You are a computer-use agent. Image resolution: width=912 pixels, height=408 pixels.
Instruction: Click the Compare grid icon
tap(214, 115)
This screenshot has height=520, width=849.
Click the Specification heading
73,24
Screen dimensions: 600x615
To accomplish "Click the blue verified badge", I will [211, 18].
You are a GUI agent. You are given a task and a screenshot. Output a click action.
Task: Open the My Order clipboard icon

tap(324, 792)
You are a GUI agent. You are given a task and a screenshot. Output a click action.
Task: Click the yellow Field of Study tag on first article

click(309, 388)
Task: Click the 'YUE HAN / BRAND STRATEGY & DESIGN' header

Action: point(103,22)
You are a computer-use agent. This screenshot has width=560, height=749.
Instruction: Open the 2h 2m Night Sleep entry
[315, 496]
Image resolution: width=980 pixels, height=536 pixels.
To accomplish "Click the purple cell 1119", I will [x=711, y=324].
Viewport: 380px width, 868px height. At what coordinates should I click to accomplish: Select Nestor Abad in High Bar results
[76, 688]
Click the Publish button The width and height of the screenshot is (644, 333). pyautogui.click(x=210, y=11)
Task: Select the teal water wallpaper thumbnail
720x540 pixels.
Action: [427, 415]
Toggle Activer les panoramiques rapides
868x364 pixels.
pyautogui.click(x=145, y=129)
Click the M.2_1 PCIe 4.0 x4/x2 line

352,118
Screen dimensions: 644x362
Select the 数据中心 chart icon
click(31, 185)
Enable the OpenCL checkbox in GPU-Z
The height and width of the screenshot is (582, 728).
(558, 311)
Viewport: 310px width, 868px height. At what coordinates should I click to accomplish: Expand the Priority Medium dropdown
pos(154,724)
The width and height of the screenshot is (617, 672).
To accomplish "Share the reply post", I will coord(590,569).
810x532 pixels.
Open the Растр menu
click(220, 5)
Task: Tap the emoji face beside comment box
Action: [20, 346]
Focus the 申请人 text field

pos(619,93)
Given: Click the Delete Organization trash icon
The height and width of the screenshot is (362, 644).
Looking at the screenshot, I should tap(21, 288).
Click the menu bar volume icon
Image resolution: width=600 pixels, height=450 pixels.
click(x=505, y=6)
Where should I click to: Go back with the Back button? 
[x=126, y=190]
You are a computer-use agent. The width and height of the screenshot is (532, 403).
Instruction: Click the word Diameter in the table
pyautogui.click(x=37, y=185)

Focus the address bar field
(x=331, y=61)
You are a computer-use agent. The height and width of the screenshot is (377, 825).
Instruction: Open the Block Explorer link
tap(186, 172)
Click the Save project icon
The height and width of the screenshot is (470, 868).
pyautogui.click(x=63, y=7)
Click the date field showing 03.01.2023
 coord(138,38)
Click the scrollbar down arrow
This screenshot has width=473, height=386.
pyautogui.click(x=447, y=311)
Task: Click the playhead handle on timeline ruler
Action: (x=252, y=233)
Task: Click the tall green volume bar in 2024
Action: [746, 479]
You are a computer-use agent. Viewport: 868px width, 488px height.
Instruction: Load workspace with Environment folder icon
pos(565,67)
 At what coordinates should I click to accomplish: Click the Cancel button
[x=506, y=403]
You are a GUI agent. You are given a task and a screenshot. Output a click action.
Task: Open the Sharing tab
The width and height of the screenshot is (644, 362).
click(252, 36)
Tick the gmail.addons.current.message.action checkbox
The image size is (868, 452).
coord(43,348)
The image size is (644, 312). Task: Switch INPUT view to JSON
------------------------------
WHAT TO PRODUCE >> Using the data above, repeat exactly the lines that begin at the line with "At what coordinates should I click to accomplish: Click" and end at the line with "Task: Open the Sharing tab", both ends included.

EXERCISE ANSWER >>
 At what coordinates should I click to accomplish: Click the Cancel button
[x=506, y=403]
You are a GUI agent. You are given a task and a screenshot. Output a click action.
Task: Open the Sharing tab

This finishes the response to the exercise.